Copy out the rows below with "status circle" replaced by "status dot" and nothing else changed. Leave out the pictures.
========================
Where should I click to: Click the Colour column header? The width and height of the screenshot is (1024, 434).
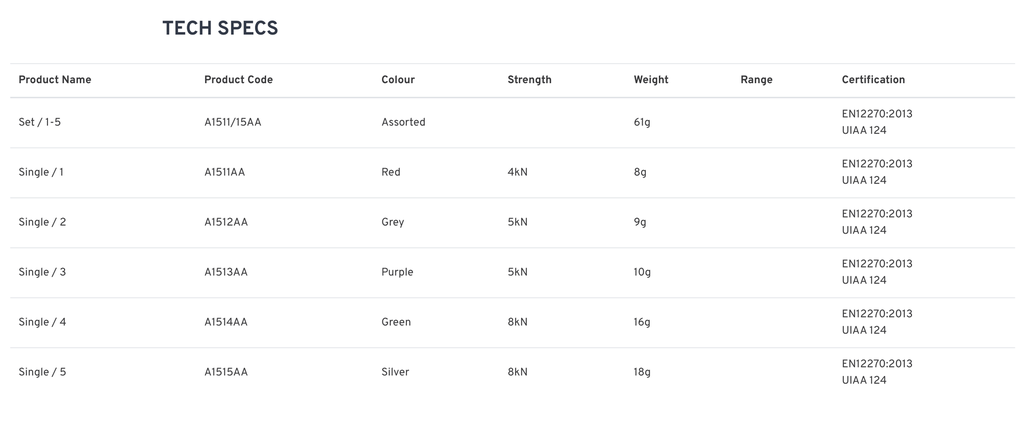(398, 80)
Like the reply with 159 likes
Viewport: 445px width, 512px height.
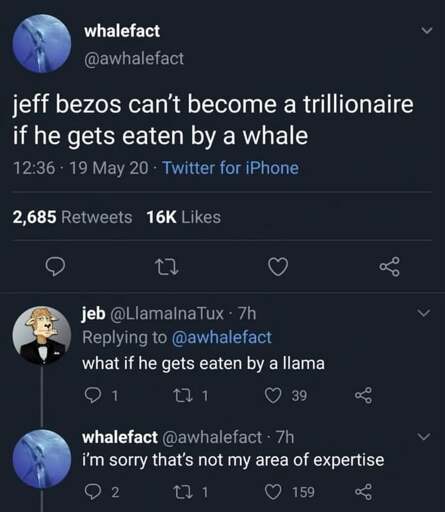[273, 492]
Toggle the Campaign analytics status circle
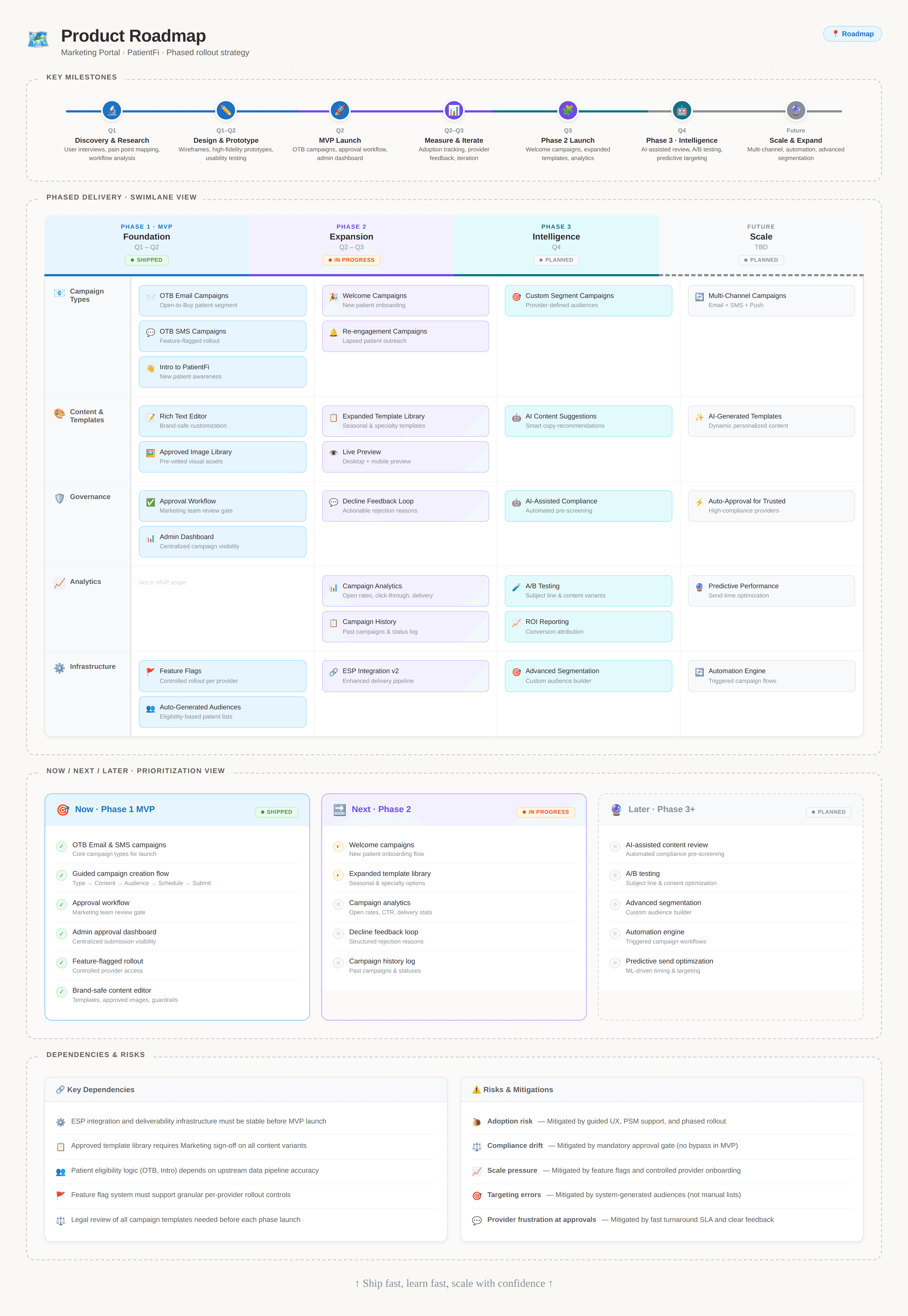 pyautogui.click(x=338, y=904)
========================
| Final result |
Where should I click to: Click the Colour column header? The width and height of the screenshot is (1024, 434).
(398, 80)
Like the reply with 159 likes
Viewport: 445px width, 512px height.
[273, 492]
Toggle the Campaign analytics status dot
 pyautogui.click(x=338, y=904)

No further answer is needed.